Sich mit Schuldfragen auseinanderzusetzen ist also eine sehr delikate und obsolete Sache. Vielmehr geht es darum zu verstehen, dass die Menschen aus einem schlimmen Schmerz heraus unkontrolliert, kindisch, böse, gehässig etc. handeln. Das entschuldigt ihre Taten in keiner Weise! Es erklärt sie nur und hilft uns, ins Mitgefühl zu gehen und uns von einer muffen Kassierin nicht anstecken zu lassen.

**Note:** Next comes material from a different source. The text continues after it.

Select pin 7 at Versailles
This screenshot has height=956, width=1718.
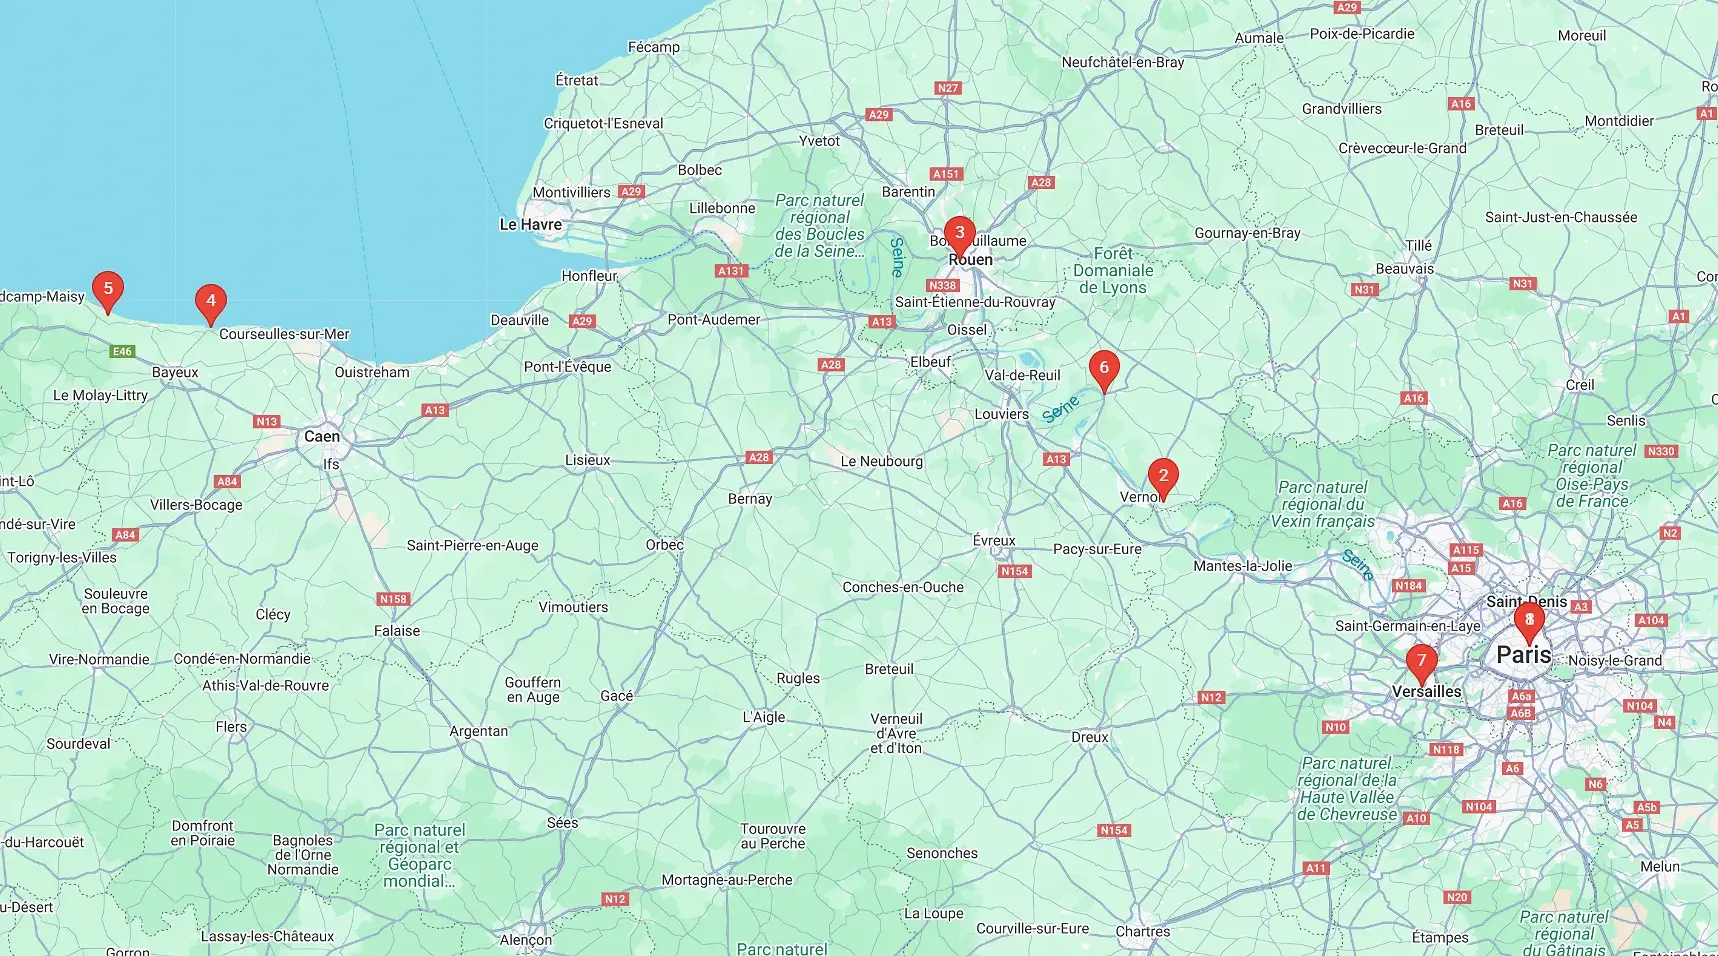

Ich habe das anhand eines Märchens aufgezeigt. Aber dieser Mechanismus findet überall um uns herum statt. Erinnern Sie sich, als der Mann von der Flugsicherung, der den Absturz über dem Bodensee nicht verhindern konnte, umgebracht wurde? Die Tat hat der Vater einer am Flugunglück Verstorbenen begangen, der seinen unbändigen Schmerz nicht kontrollieren konnte.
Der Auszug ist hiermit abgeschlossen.